Seit 2010 erscheint die von allen Polizeicorps der Kantone und Städte einheitlich erhobene polizeiliche Kriminalstatistik PKS, in der alle von der Polizei erfassten Anzeigen gemäss Strafgesetzbuch erfasst werden.
STAT-TAB, das ist die ab 2010 neu angebotene interaktive Datenbank des Bundesamtes für Statistik (BFS). Mit ihr können statistische Tabellen nach individuellen Bedürfnissen erstellt werden.

Heute wird ausführlicher über rassistische Diskriminierungen informiert als noch vor wenigen Jahren. Diese Tatsache ist Ausdruck einer erhöhten öffentlichen Sensibilität für das Thema.

Unter Diskriminierung litten in der Schweiz bis Mitte der 80er Jahre des 20. Jahrhunderts vor allem Menschen aus anderen europäischen Ländern, die sich vom Aussehen her kaum unterschieden. Dies wurde allenfalls als "Fremdenfeindlichkeit", nicht jedoch als "Rassismus" thematisiert. Entsprechend fehlte ein Bewusstsein für die Rassismusproblematik weit gehend.
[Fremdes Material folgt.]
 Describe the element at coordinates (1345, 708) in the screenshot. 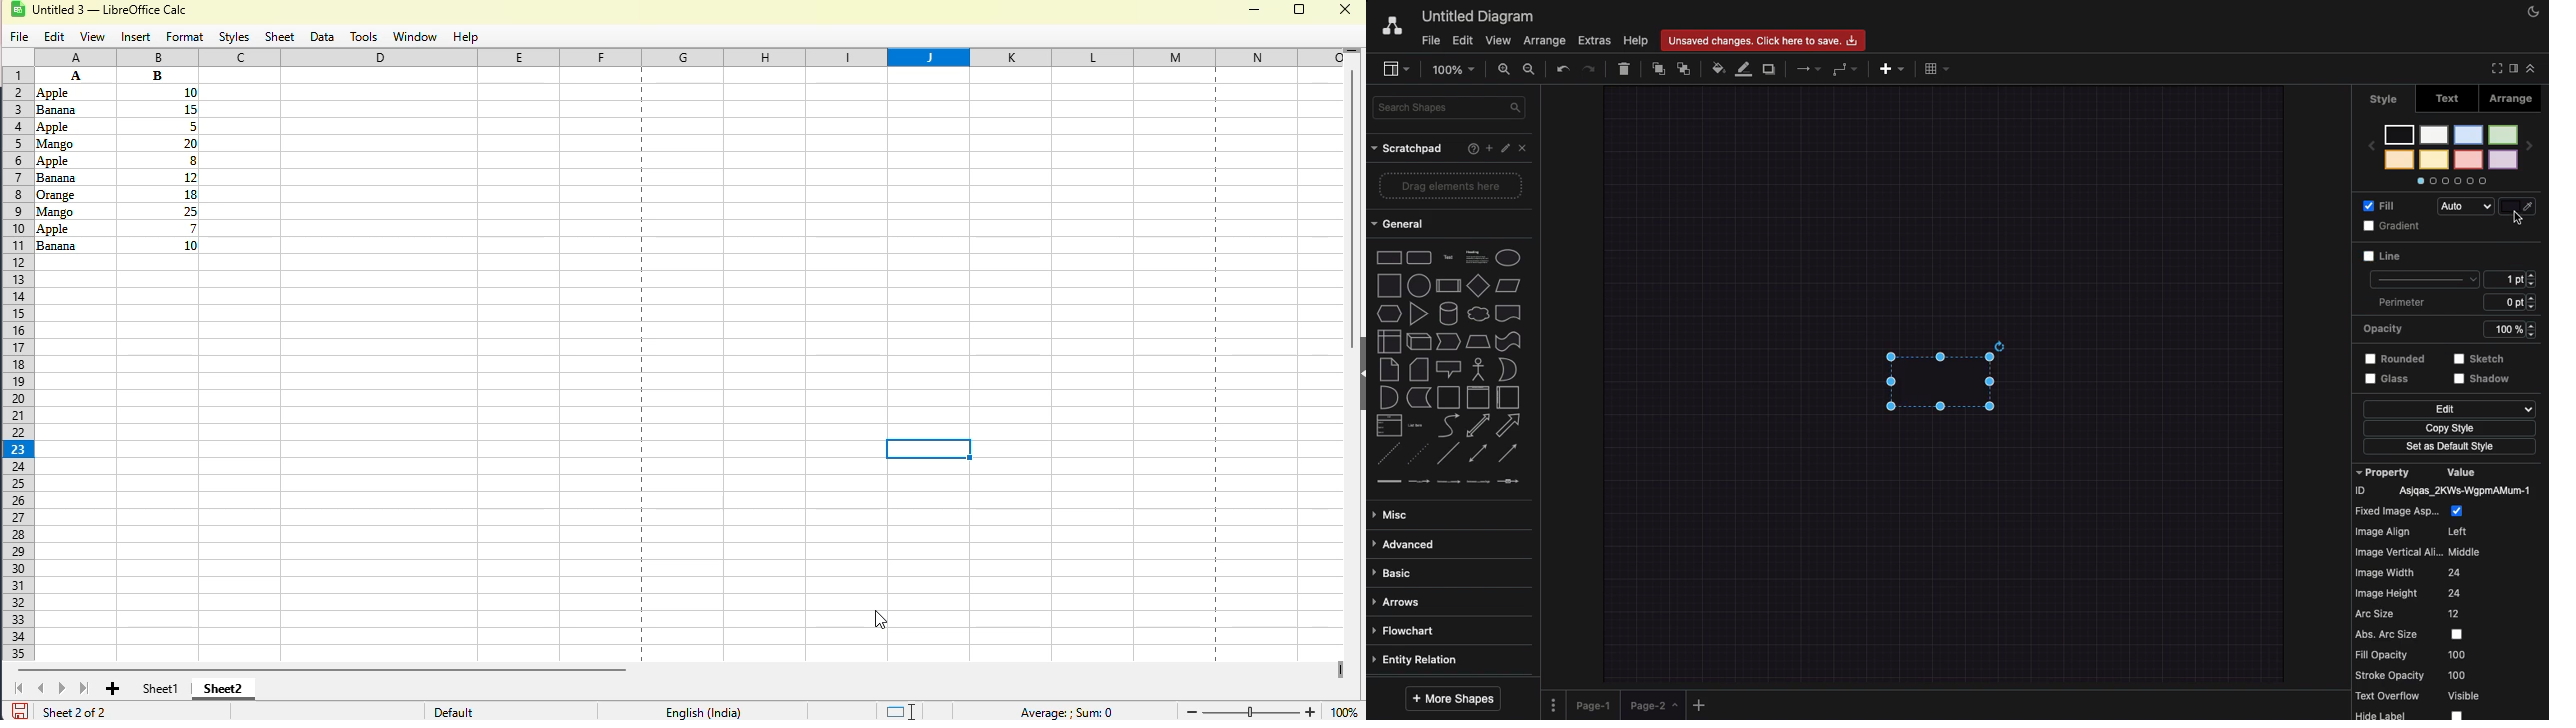

I see `100% (zoom level)` at that location.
Die Menschen, die heute am stärksten Diskriminierung und Aggressionen ausgesetzt sind, sind dunkelhäutige Menschen und Personen aus dem ehemaligen Jugoslawien, sowie in den letzten Jahren Musliminnen und Muslime, oder Personen, die als solche angesehen werden.
Aktivitäten rechtsextremer Jugendlicher finden in den Medien zwar jeweils viel Echo, tatsächlich ist die Zahl der aus rechtsextremer Motivation verübten Gewalttaten aber schon seit Jahren rückläufig.
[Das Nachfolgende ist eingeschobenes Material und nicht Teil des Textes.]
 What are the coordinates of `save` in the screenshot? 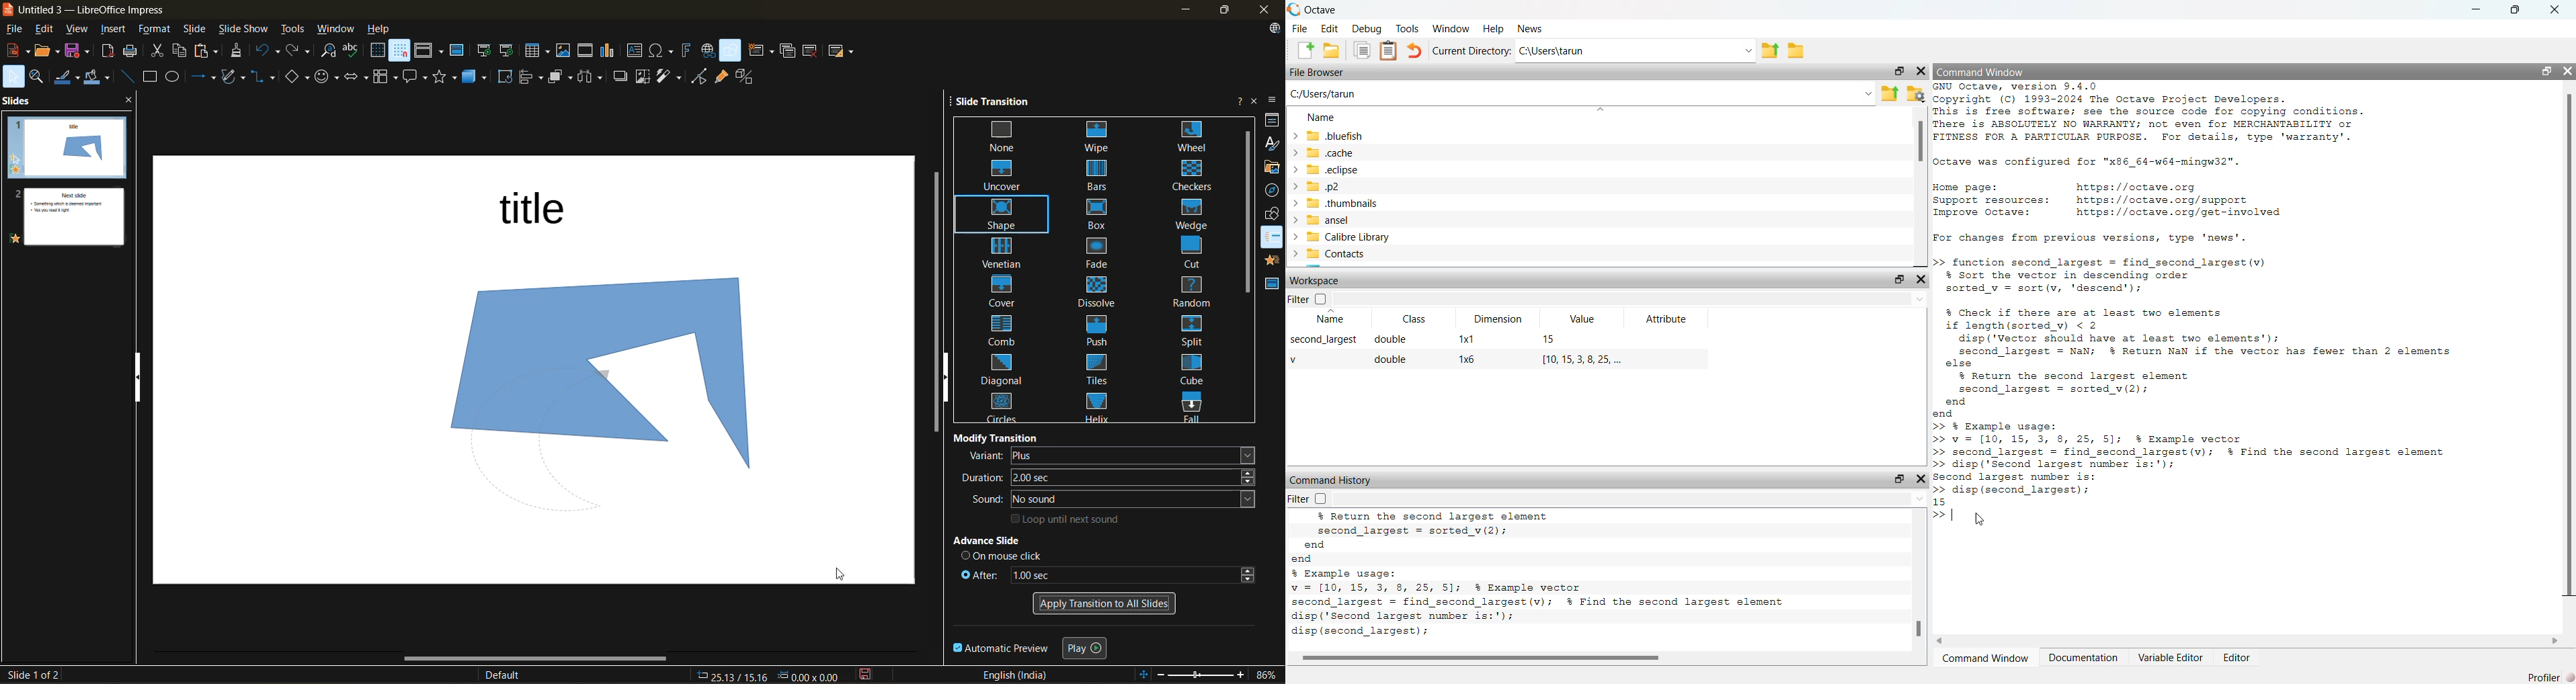 It's located at (80, 52).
Eine jährliche Einschätzung der Lage liefert das Einführungskapitel der Chronologie der rassistischen Vorfälle in der Schweiz, die von der Gesellschaft Minderheiten in der Schweiz (GMS) und der Stiftung gegen Rassismus und Antisemitismus (GRA) herausgegeben wird.

Die Szene ist an sich marginal. Mit guten, kontinuierlich durchgeführten Präventionsmassnahmen und einer klaren Stellungnahme aller politischen Kräfte ist es einem gesunden Rechtsstaat möglich, eine weitere Ausdehnung zu verhindern.